Na hora de escolher o elenco principal, Thede e sua equipe também procuraram a diversidade dentre as mulheres negras. “Não existe um único tipo”, disse a criadora. “Todo mundo que assistir à série vai perceber como pode haver diversidade entre elas, com pessoas mais velhas, de corpos variados, LGBTQ, não binárias.” E uma atriz trans não necessariamente vai fazer um esquete cômico sobre ser uma pessoa trans. “Essas pessoas simplesmente existem no mundo.”
A quantidade e variedade de talento que passa pela tela em A Black Lady Sketch Show é apenas mais uma prova do número de pessoas negras que não tinham chance de mostrar sua arte até há bem pouco tempo. “Estou aqui faz 20 anos”, disse Thede. “E sempre estivemos aqui, só não éramos valorizados. Quando você pensa o que Denzel Washington fez em Malcolm X lá atrás, e não foi reconhecido. Hoje, temos Daniel Kaluuya, por Judas e o Messias Negro”, afirmou Thede. Kaluuya ganhou a estatueta de ator coadjuvante no domingo, 25. A diferença hoje é que a performance dos artistas não brancos é vista com os mesmos pesos e medidas dos brancos. “E é só isso o que queremos, que avaliem o que fazemos no mesmo nível.”

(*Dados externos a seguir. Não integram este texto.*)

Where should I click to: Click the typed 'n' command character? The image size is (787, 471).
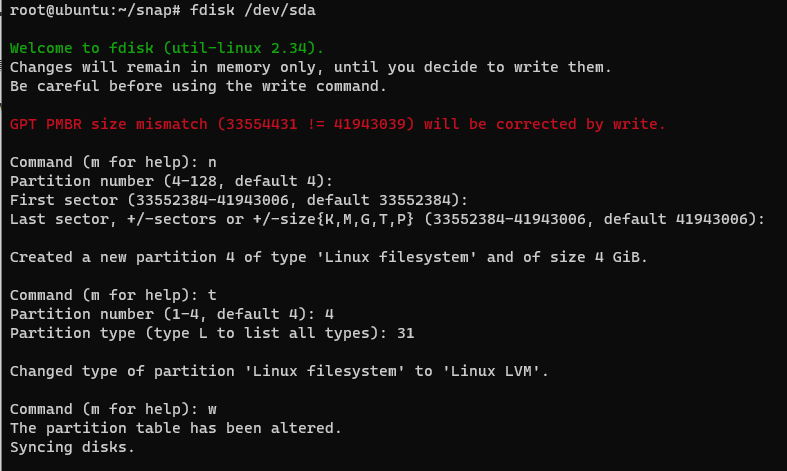pyautogui.click(x=212, y=163)
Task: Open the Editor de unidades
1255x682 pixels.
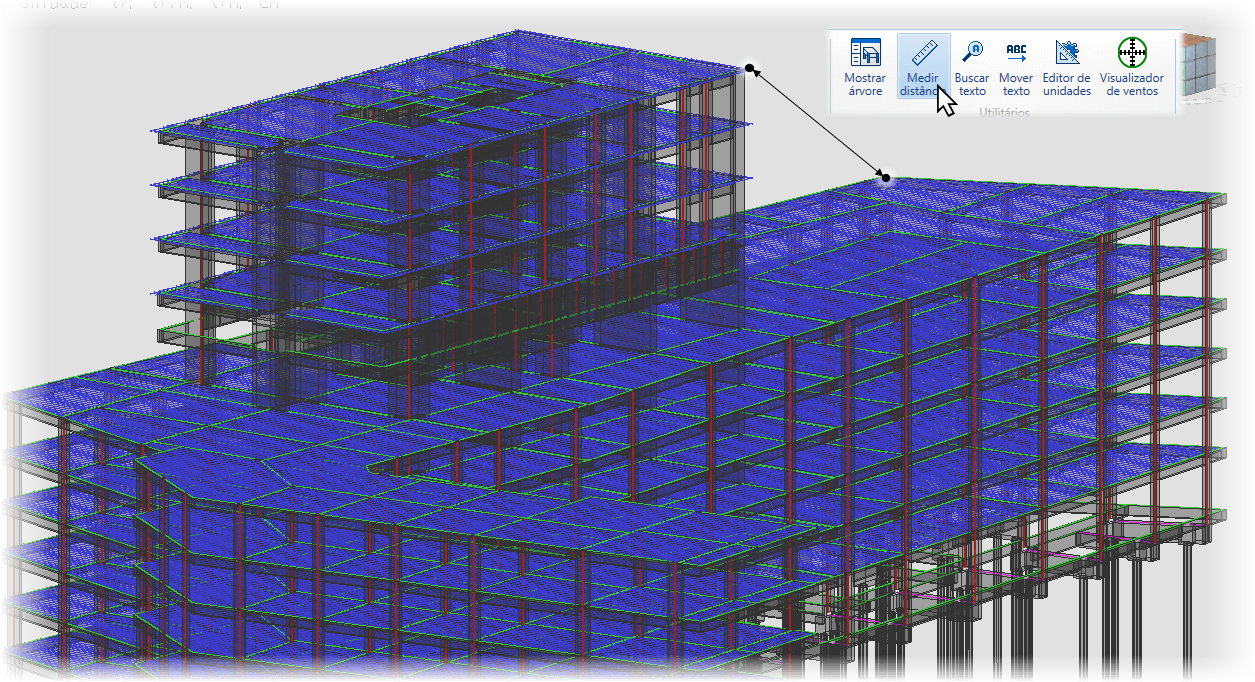Action: pyautogui.click(x=1066, y=68)
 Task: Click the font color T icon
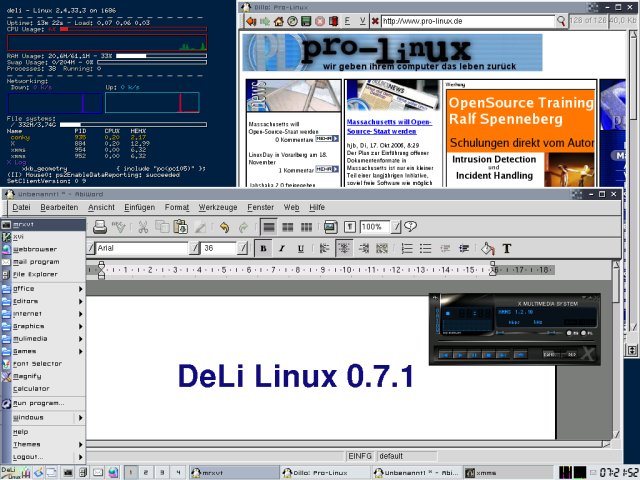pyautogui.click(x=507, y=249)
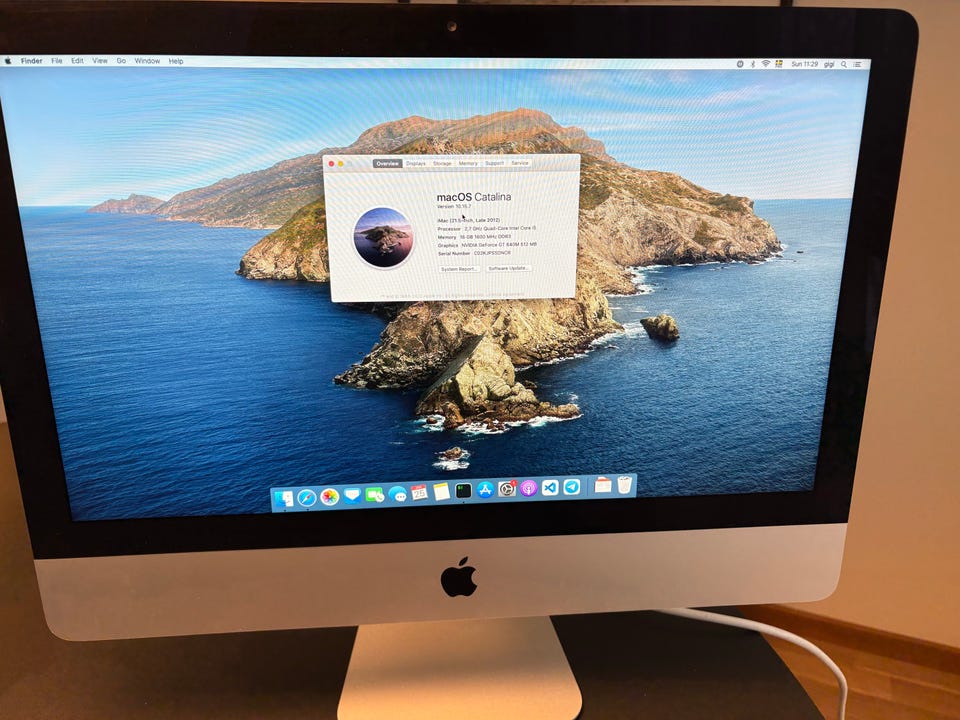The height and width of the screenshot is (720, 960).
Task: Switch to the Displays tab
Action: coord(416,163)
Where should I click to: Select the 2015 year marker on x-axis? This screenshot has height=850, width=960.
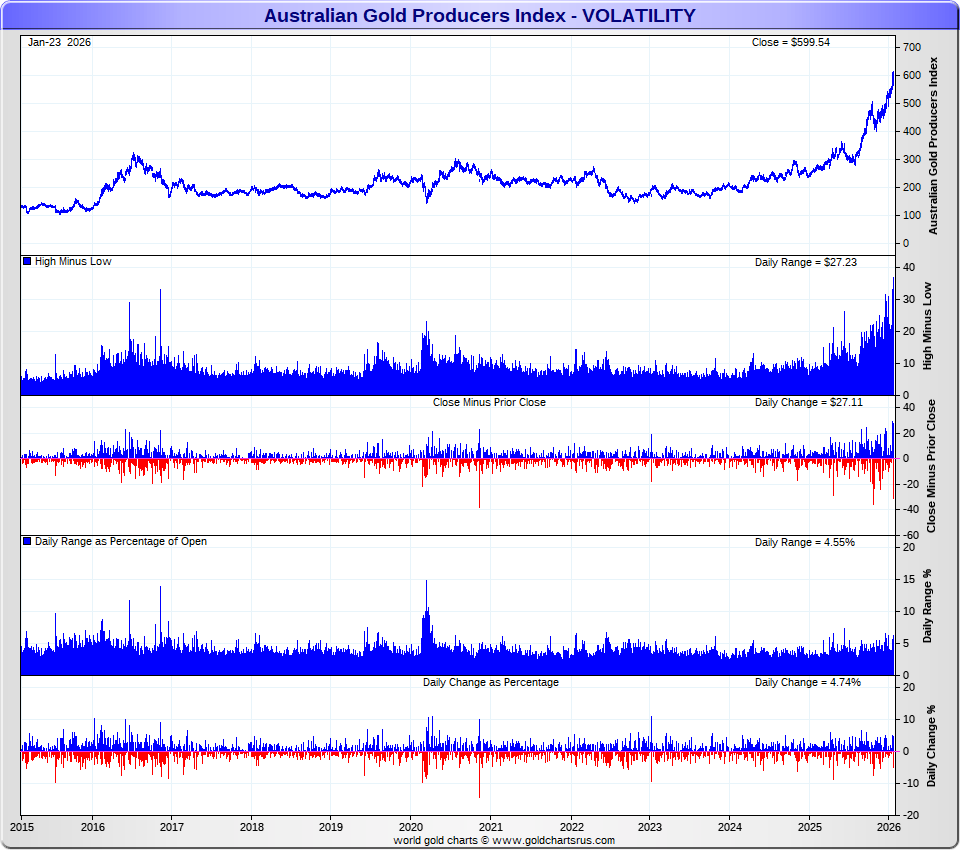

Ela ainda acha que as aparências enganam um pouco, porém. “Parece que somos muitos hoje em dia, mas somos poucos ainda. É que estamos trabalhando em alto nível, exibindo equidade e somos muito visíveis.” Porque, agora, finalmente, os não brancos têm oportunidades, com orçamentos maiores sendo aprovados, principalmente depois do sucesso de Pantera Negra. “Hollywood coloca dinheiro porque estamos dando dinheiro. Só temos equidade quando nos tornamos lucrativos. E nós já provamos que somos. Não quero iniciativas vazias de diversidade e inclusão. Quero dólares por trás dos nossos projetos.”
As informações são do jornal O Estado de S. Paulo.